Когда они с Дорой остались одни в хижине, предназначенной Ориком для них, то задули свечи и улеглись на нары, устланные папоротником; они не осмеливались ни поговорить, ни обнять друг друга. Сначала Гальдар предложил ей устроиться на ночь вместе с остальными в соседней хижине или с теми, кто стерег корабль. Дора прильнула к его груди, как тогда, в Посейдонисе, когда они встретились в их белой комнате. Но этот порыв не имел продолжения. И теперь Гальдар безотчетно боялся дотронуться до нее, и, чтобы отстраниться от нее как можно дальше, он совсем прижался к перегородке. Плохо пригнанные бревна усугубляли боль от ран. Эта жгучая боль в то же время приносила ему какое-то облегчение: она была ему послана в наказание неизвестно за что, скорее всего, за то, что он оказался здесь. Но он все же надеялся, что Дора, пролившая столько слез, скоро утешится. Он думал, что немного взаимной ласки поможет ей совсем успокоиться, и с нетерпением ждал ее первого вздоха. Тогда он с любовью положит руку ей под голову, спрячет это вымокшее от слез личико у себя на плече. Он найдет для нее слова утешения, отыщет повод к радости: еще вчера, на борту корабля, они и не надеялись, что встретят бухту, а сегодня они отдыхали в этой хижине.
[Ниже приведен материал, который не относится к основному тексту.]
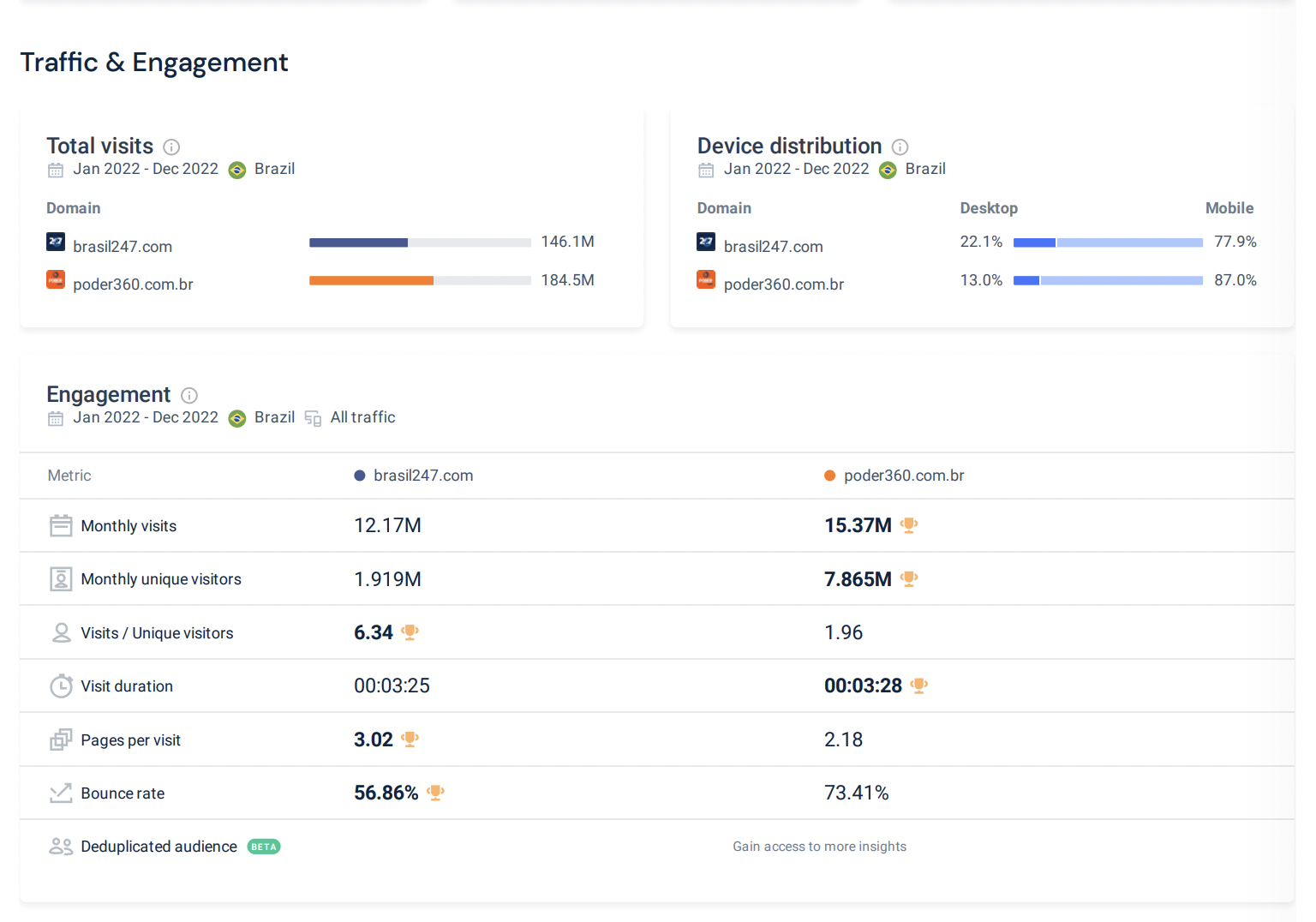This screenshot has height=922, width=1316.
Task: Click the brasil247.com column header in Engagement
Action: click(x=422, y=476)
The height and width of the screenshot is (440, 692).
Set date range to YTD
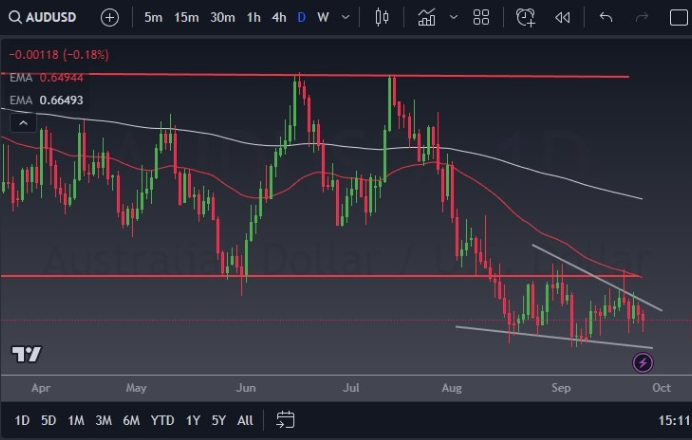163,420
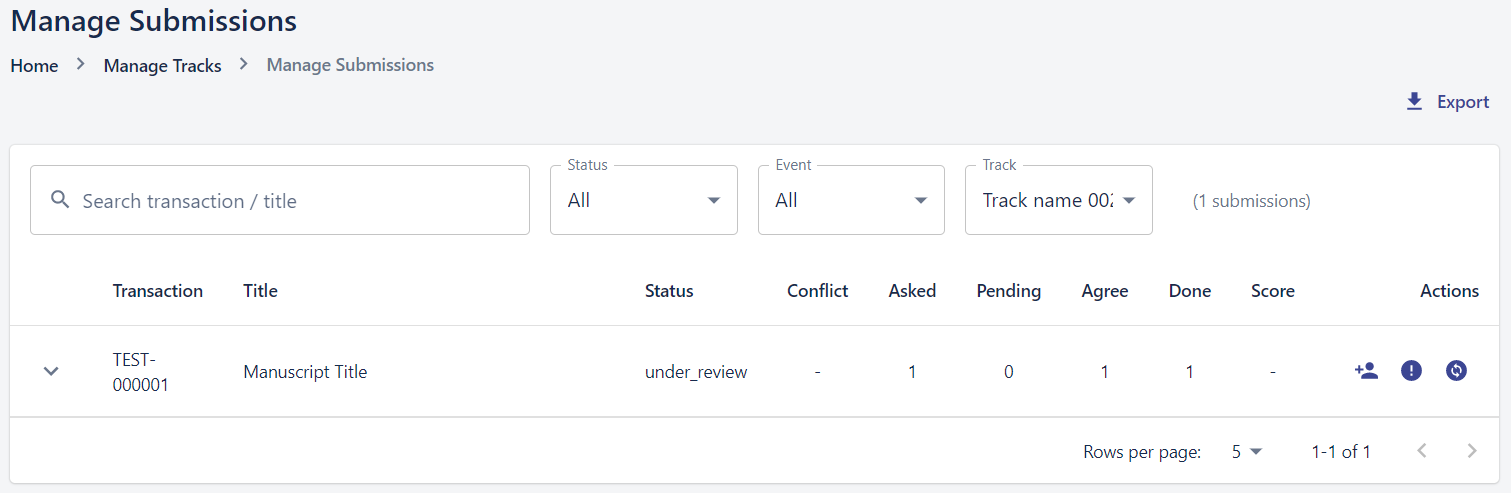Click the Title column header

point(260,291)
Все еще могло измениться за один день, удача, так долго скрывавшая от них свой лик, еще может повернуться к ним лицом. Можно быть уверенным лишь в одном: на этих жалких холмах уже не восстановить дворец императоров страны атлантов. Значит, придется приспособить для жилья эти деревянные дома, и чем быстрее, тем лучше. Вот, что он собирался сказать. Он наклонился над маленьким личиком, казавшимся в черной массе папоротников серым пятном с двумя темными провалами глаз.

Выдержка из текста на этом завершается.